C’est précisément à ce point de convergence que se déploie la feuille de route défendue par l’ADFM. L’ambition affichée dépasse la seule logique de gestion de l’urgence : il s’agit désormais de bâtir une approche intégrée, qui inscrit l’égalité non en périphérie, mais au cœur même de l’ensemble du cycle de gestion des catastrophes. En amont, cette inflexion appelle une politique de prévention attentive aux différenciations sociales et genrées. Elle repose sur des dispositifs d’anticipation fondés à la fois sur une cartographie fine des vulnérabilités territoriales et sur la participation effective des femmes aux instances locales de gestion des risques. Déjà, le regard se déplace : les femmes ne sont plus appréhendées comme de simples bénéficiaires de l’assistance, mais reconnues comme des actrices à part entière de la résilience des territoires.
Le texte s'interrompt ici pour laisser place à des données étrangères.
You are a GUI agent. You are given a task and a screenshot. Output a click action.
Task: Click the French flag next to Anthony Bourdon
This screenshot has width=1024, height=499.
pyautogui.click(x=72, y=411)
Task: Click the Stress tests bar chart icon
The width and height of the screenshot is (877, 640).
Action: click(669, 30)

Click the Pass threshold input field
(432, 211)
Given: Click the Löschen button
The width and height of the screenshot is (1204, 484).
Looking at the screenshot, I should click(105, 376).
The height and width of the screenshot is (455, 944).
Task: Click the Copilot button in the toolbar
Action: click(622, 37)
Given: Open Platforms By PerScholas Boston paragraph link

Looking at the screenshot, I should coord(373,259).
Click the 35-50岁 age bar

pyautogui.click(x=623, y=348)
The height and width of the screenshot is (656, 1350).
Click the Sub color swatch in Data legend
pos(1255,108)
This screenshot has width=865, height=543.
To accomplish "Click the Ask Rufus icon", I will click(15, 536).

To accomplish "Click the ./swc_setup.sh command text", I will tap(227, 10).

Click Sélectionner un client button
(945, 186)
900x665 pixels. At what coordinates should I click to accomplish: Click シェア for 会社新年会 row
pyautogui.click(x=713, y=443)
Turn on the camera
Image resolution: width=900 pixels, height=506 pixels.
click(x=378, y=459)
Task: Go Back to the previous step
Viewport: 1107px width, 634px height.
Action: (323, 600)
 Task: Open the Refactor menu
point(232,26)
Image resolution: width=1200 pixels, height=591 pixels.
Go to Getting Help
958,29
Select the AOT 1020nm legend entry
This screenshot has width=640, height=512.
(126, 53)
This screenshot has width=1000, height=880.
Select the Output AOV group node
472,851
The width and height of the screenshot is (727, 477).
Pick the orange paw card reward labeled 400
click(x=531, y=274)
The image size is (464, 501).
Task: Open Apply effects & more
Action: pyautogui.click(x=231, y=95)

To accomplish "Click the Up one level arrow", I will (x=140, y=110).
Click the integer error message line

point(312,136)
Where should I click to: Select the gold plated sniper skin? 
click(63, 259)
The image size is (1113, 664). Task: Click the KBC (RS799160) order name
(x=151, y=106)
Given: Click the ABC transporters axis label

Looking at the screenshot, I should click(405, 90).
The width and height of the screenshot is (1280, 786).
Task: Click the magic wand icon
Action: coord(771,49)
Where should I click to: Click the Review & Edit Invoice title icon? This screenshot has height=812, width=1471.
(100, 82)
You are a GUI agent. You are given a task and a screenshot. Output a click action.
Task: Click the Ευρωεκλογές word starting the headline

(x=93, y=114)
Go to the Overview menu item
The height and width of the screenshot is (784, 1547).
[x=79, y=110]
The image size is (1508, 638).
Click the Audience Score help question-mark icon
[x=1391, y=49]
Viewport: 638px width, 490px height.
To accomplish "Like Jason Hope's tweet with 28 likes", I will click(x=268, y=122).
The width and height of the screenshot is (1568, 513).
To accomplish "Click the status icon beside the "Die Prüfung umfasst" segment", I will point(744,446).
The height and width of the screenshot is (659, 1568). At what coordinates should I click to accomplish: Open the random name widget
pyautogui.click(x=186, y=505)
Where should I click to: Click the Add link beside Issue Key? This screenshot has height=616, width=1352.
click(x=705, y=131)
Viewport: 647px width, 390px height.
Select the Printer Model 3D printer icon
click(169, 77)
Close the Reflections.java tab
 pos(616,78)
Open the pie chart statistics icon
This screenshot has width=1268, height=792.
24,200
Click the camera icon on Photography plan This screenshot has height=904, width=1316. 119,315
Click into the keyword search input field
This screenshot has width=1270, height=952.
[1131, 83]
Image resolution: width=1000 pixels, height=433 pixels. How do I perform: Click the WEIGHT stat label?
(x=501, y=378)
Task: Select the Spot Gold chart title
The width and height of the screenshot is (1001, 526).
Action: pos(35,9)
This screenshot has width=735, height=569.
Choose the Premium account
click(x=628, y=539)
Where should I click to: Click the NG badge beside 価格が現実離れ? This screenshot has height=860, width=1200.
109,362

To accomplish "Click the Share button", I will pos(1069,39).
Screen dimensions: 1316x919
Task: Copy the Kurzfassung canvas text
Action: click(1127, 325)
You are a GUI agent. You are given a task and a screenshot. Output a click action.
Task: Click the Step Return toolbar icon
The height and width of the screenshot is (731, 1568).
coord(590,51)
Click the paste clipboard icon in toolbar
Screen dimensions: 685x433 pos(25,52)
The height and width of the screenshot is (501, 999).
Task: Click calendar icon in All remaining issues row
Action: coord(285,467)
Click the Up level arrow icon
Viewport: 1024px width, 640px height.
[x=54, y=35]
Lorsque survient la catastrophe, cette exigence de cohérence doit se prolonger dans la réponse d’urgence. Rompre avec les schémas indifférenciés devient alors une condition de crédibilité de l’action publique. Protocoles d’évacuation adaptés, hébergements sécurisés et dispositifs de prévention des violences s’imposent comme autant de garanties indispensables pour assurer une protection effective – et non seulement proclamée – des populations les plus exposées.

Le relèvement, épreuve décisive de la cohérence publique

C’est pourtant dans le temps du relèvement que se joue l’épreuve la plus déterminante. Faute de mécanismes ciblés de soutien économique, les femmes du secteur informel demeurent enfermées dans une vulnérabilité prolongée, où la catastrophe initiale se mue en fragilité structurelle, rappelle l’association. Dans cette perspective, la mise en place de fonds d’urgence dédiés, l’accès prioritaire à des dispositifs de compensation et le recours à des instruments de microfinancement apparaissent moins comme des options que comme des leviers indispensables pour empêcher que le choc climatique ne s’inscrive durablement dans des trajectoires d’exclusion.

Au-delà de ces instruments, la question de la gouvernance s’impose comme le fil conducteur de l’ensemble du dispositif. L’intégration systématique de l’analyse d’impact genré dans les politiques de gestion des risques, la coordination effective entre les champs du climat, de la protection sociale et de l’égalité, ainsi que la création d’un observatoire national des impacts genrés des changements climatiques répondent à une exigence commune : ancrer l’action publique dans des données fiables, une responsabilité clairement définie et une capacité réelle d’ajustement dans le temps.

De l’égalité comme condition d’efficacité

Au-delà du registre du plaidoyer, la démarche portée par l’ADFM ouvre une interrogation de fond : peut-on sérieusement prétendre édifier une résilience climatique durable en faisant l’économie d’une lecture lucide des inégalités structurelles ? La réponse s’esquisse d’elle-même. L’intégration de la dimension genrée dans la gestion des catastrophes ne procède ni d’un supplément normatif ni d’une exigence symbolique ; elle constitue une condition d’efficacité, sans laquelle les politiques de prévention, de réponse et de relèvement demeurent, par construction, inachevées.

À Safi comme dans d’autres territoires exposés, les catastrophes climatiques rappellent avec constance que la neutralité affichée des dispositifs publics peut produire des effets profondément inégalitaires. Corriger cet angle mort ne relève plus du choix politique. C’est désormais, conclut l’Association démocratique des femmes du Maroc, une exigence de cohérence de l’action publique et, plus fondamentalement, une condition de justice sociale.